そんなパワーカップルたちが大好きな場所が東京湾岸地域。中央区や江東区エリアの街、月島、勝どき、有明、豊洲などなど。言うなればタワマン集合地帯だ。埋め立て地だし液状化問題を抱えているし・・・などといった不安より、窓から見える夜景やマンション内に完備されたジムやプールやパーティルームを自由に使える方が優先。そんな30~40代が、これらのタワーマンションに吸い寄せられるようにやってくるのだ。結果、タワマン建設は留まることなく進められ、湾岸エリアの人口もうなぎ上りに増えていくというわけだ。現在建設中のタワマン購入者の7~8割は高収入のパワーカップルだから、完成後の湾岸エリアはほとんどがパワーカップルの生息地ということになるわけだ。
その背景には職住近接や働く女性の増加、職場での女性の地位向上、また仕事と家庭の両立環境の整備、将来の資産価値への考慮などがあげられている。さらに若い世代ほど男女平等意識が強く、共働き世帯が当たり前になっていることなどもパワーカップル増殖の一因になっているように思う。また、男性の家事や育児などに対する意識改革により家庭における女性の負担が減少したこともパワーカップル誕生のきっかけといえるだろう。今でも家族のために仕方なく働いている女性は多いと思うが、一方で働くことを希望し選択した結果、高収入に結びついている女性が増えているのも事実。しかも、ファッション、グルメ、習い事、美容、推し事など女性の方が男性より消費意欲が旺盛だから、いずれにせよ両方がバリバリ働くダブルインカムは当然生活も豊かなのだ。そんな価値観が成立するパワーカップルは全体からすれば、まだ僅かだが、消費市場でみると間違いなく注目の存在といえるのである。
そこで今回は、パワーカップルの生活条件を満たす街として人気を集めている豊洲の魅力を探ってみることにする。

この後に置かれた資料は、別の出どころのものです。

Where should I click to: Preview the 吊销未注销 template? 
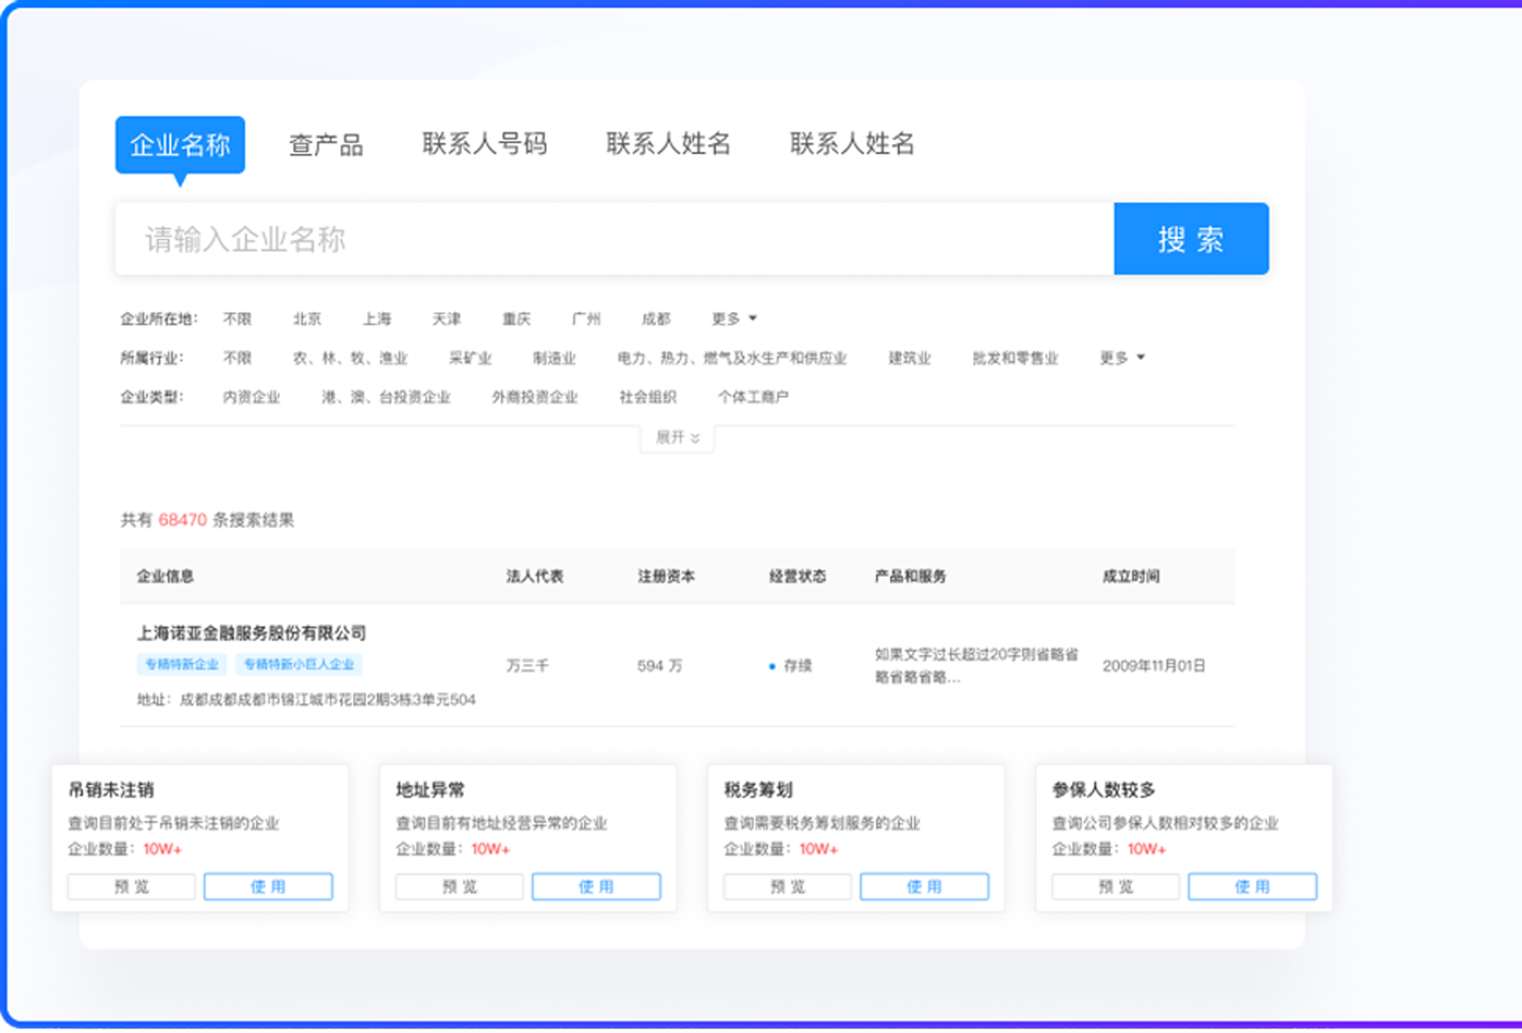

豊洲といってまず浮かぶのは、やっぱり豊洲市場かな。築地から移転する時は地下から水銀が出たとか土壌が悪いとか、こんな場所で生鮮品を扱ってもいいのか・・とか、連日メディアで叩かれてたよね。あの時は豊洲という街名を聞かない日はなかったのに、移転後はそんなクレームも問題点もどこへやら。ま、メディアも視聴者も喉元過ぎればってやつだからよくあることだけどね。そんなわけで、私は正直言って豊洲にはあまりいいイメージは持ってなかったんだけど、実際に街を歩いてみたら印象がガラリと変わった。豊洲埠頭にある海に面した「豊洲ぐるりパーク」を散歩したんだけど、なんかニューヨークのバッテリーパークのようでメチャクチャ気持ちよかったのだ。「豊洲ピット」や「豊洲市場」の裏側にこんなに素敵な遊歩道があったなんて。歩きながらふと、豊洲に住むのも悪くないな、なんて思ったりもした。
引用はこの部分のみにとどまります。